I recommend the _Triple Concerto_, _Choral Fantasy_, cello sonatas, and piano sonatas. I don't remember which piano sonatas are the best, but many of them are great, so if you listen to a few, you are bound to strike gold. There are only 5 or so cello sonatas, and I think all are considered masterpieces.


----------



## Muse Wanderer (Feb 16, 2014)

Beethoven's output is of such high quality that you could choose to listen to bodies of work chronologically. Just start from his very first symphony, sonata and string quartets and move on. 

That way you can easily enjoy his maturation into the great innovator he came to be. You can then branch out into the rest of his ouvre quite nicely. 

Symphonies - I recommend Karajan 60s or 70s for 1-4,8 and 9th, Carlos Kleiber for 5th, 6th (live) and 7th, Bruno Walter for 6th

Piano sonatas - Claudio Arrau

String quartets - Talich quartet

Piano concertos - Fleisher / Szell

Violin concerto - Arthur Grumiaux / Colin Davis

Violin sonatas - Martha Argerich / Gidon Kremer

Enjoy the experience. I miss that period when his major works were new to me but then all good things have an end.


----------



## Jacred (Jan 14, 2017)

Muse Wanderer said:


> Beethoven's output is of such high quality that you could choose to listen to bodies of work chronologically. Just start from his very first symphony, sonata and string quartets and move on.
> 
> That way you can easily enjoy his maturation into the great innovator he came to be. You can then branch out into the rest of his ouvre quite nicely.

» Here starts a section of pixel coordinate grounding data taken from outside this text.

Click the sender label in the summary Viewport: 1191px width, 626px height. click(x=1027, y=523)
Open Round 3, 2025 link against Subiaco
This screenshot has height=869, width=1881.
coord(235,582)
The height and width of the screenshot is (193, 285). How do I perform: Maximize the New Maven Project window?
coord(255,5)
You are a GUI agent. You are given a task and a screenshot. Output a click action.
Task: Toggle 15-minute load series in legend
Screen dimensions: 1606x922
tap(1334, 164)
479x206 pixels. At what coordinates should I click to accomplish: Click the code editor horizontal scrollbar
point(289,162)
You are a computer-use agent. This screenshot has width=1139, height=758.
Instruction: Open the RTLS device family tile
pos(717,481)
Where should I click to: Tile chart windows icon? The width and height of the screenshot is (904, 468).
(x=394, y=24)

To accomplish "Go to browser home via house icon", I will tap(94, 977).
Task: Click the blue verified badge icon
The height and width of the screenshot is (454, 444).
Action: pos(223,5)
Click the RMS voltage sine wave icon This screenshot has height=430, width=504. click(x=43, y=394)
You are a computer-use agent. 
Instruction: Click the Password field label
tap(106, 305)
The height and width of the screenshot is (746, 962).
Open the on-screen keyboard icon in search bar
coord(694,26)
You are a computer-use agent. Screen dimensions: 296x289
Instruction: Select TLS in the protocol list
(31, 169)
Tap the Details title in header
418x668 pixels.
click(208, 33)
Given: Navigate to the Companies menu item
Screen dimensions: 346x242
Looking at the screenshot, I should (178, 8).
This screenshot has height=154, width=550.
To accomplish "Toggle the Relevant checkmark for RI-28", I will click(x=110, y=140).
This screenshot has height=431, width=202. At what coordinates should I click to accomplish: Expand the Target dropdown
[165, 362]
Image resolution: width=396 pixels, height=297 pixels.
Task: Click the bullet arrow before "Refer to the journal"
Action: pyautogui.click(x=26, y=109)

Totally agree with this. One might be tempted to jump through his repertoire and listen to the more familiar pieces first, but in doing so, one loses the understanding of Beethoven's growth as a composer. Start from the first opus (or even earlier works) and follow the progression of his music. The more popular and familiar pieces will pop up in the repertoire here and there, and you will know exactly what path Beethoven took to get there.


----------



## Razumovskymas (Sep 20, 2016)

You have to go through all of Beethoven. Unlike Bach and Mozart that's very doable with Beethoven.

But if you really want a good start; begin with string quartets opus 59 and with his piano sonata 23 (appassionata). For me these works are very representative of his style and genius.

But you really should hear all his works.


----------



## beetzart (Dec 30, 2009)

The same as everyone else really. There is so much good sorry great music that Beethoven wrote it is a stab in the dark where to suggest to start. Try Piano Sonata no.1 in F minor Op. 2 then Piano sonata No. 32 in C minor Op. 111. To get a feel of how he matured from a Mannheim Rocket to...well only Beethoven knows what he advanced to. I think the piano sonatas are like his musical biography as they virtually spread his entire musical life. 

Although, maybe go for his piano concertos. Very fine and fantastic pieces.


----------



## Pugg (Aug 8, 2014)

I do hope O.P drop's in now or then to check the answers since 2014 .


----------



## Razumovskymas (Sep 20, 2016)

Pugg said:


> I do hope O.P drop's in now or then to check the answers since 2014 .


it's never too late for good advice!


----------



## premont (May 7, 2015)

Pugg said:


> I do hope O.P drop's in now or then to check the answers since 2014 .


Certainly. The OP's last visit here was 7/2.2015.


----------



## Pugg (Aug 8, 2014)

Razumovskymas said:


> it's never too late for good advice!


Never, I agree with that.



premont said:


> Certainly. The OP's last visit here was 7/2.2015.


One can also sneak around when not logged in, happens all the time.


----------